The American Academy of Sleep Medicine (AASM) published new Clinical Practice Guidelines for treating restless legs syndrome (RLS), now recommending against the standard use of dopamine agonists due to augmentation.1
Augmentation, characterized by the gradual expansion of symptoms both temporally and anatomically, was first recognized 30 years ago for individuals with RLS. In the past 10 years, more evidence suggested dopaminergic medications led to the incidence of RLS augmentation, with this occurring in 7 to 10% of people per year.2
“This may not sound like a lot, 7 to 10% but given that people with restless leg syndrome generally need long-term treatment, if you multiply that by just 3 years already, you've got 20 to 30% of people. In 5 years, you're looking more at 35 to 50% of people,” said John Winkelman, MD, PhD, chief of the sleep disorders clinical research program at Massachusetts General Hospital and chair of the AASM committee that revised the guideline.
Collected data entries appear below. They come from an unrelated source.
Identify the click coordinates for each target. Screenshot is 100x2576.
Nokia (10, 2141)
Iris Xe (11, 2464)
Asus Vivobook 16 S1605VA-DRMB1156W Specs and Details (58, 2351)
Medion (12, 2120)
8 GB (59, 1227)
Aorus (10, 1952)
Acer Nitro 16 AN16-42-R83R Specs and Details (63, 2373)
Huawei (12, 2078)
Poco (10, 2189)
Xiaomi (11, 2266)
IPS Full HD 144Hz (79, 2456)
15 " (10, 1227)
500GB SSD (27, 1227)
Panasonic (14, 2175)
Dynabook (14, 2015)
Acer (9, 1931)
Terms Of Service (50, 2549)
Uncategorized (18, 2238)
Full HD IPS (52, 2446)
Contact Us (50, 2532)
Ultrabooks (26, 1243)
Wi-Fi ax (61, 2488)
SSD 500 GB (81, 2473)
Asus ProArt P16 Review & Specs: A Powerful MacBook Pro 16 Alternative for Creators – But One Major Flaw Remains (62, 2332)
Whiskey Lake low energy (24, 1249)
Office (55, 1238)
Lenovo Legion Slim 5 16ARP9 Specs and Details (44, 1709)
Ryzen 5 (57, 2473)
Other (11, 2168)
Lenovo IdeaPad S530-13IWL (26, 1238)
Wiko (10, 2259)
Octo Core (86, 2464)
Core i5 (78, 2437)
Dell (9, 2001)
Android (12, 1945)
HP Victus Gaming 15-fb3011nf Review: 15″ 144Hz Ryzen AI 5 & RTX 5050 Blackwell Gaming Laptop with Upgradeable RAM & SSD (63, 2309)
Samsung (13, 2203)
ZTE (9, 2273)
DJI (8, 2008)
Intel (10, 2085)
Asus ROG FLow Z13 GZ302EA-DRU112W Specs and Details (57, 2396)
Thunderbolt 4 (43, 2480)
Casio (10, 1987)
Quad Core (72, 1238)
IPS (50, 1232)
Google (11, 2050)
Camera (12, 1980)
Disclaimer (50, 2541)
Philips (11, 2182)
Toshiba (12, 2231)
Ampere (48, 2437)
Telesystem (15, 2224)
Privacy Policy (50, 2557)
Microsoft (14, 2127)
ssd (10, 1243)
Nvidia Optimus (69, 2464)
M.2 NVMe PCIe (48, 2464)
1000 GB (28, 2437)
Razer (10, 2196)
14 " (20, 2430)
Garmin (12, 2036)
The AASM committee weighed the efficacy of dopamine agonists with their adverse events. It concluded that while these medications work well for short periods, the complications in the long term outweighed the short-term benefits.1
The updated guidelines include several first-line treatments that had yet to be approved at the time the previous guidelines were published in 2012. The new guidelines now recommend various iron treatments, including intravenous iron and oral iron, and 3 alpha 2 delta calcium channel ligands that are gabapentin, gabapentin enacarbil, and pregabalin. In the last 12 years, increasing evidence has shown these medications efficacy for people with RLS over long periods, and the committee strongly recommends them since the benefits of these medications outweigh the adverse events.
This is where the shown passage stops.